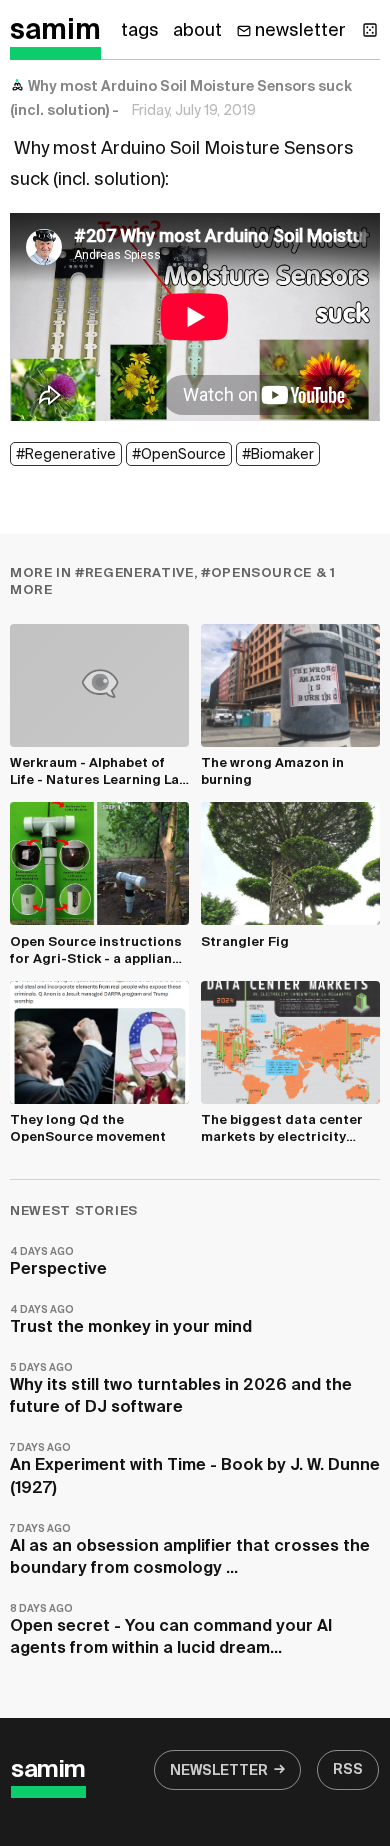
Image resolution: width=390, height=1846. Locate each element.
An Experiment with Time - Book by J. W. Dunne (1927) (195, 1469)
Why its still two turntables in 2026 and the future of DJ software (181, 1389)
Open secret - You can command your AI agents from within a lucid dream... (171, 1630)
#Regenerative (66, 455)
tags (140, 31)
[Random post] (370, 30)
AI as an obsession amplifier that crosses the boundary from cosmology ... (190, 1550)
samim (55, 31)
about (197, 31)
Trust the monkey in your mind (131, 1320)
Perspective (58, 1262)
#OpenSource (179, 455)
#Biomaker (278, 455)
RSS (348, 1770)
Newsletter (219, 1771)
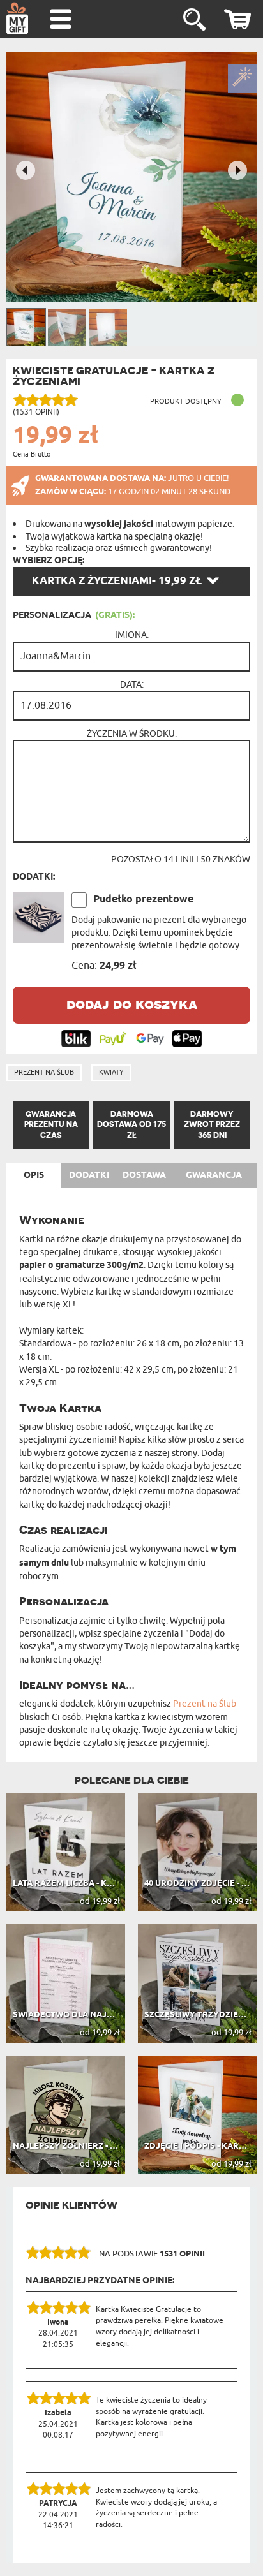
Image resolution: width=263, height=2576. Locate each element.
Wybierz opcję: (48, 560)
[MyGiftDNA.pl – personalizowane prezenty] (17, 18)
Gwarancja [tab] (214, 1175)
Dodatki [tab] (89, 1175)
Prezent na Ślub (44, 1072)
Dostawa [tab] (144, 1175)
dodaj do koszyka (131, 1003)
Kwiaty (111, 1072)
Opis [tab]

■ ■ ■ ■

WHAT YOU WILL DO
Return the material above in exact form. Pictures stay out.

WORKED SOLUTION
Image resolution: width=390, height=1846. Locate each element.
An Experiment with Time - Book by J. W. Dunne (1927) (195, 1469)
Why its still two turntables in 2026 and the future of DJ software (181, 1389)
Open secret - You can command your AI agents from within a lucid dream... (171, 1630)
#Regenerative (66, 455)
tags (140, 31)
[Random post] (370, 30)
AI as an obsession amplifier that crosses the boundary from cosmology ... (190, 1550)
samim (55, 31)
about (197, 31)
Trust the monkey in your mind (131, 1320)
Perspective (58, 1262)
#OpenSource (179, 455)
#Biomaker (278, 455)
RSS (348, 1770)
Newsletter (219, 1771)
Image resolution: width=263, height=2576. Locate each element.
Wybierz opcję: (48, 560)
[MyGiftDNA.pl – personalizowane prezenty] (17, 18)
Gwarancja [tab] (214, 1175)
Dodatki [tab] (89, 1175)
Prezent na Ślub (44, 1072)
Dostawa [tab] (144, 1175)
dodaj do koszyka (131, 1003)
Kwiaty (111, 1072)
Opis [tab]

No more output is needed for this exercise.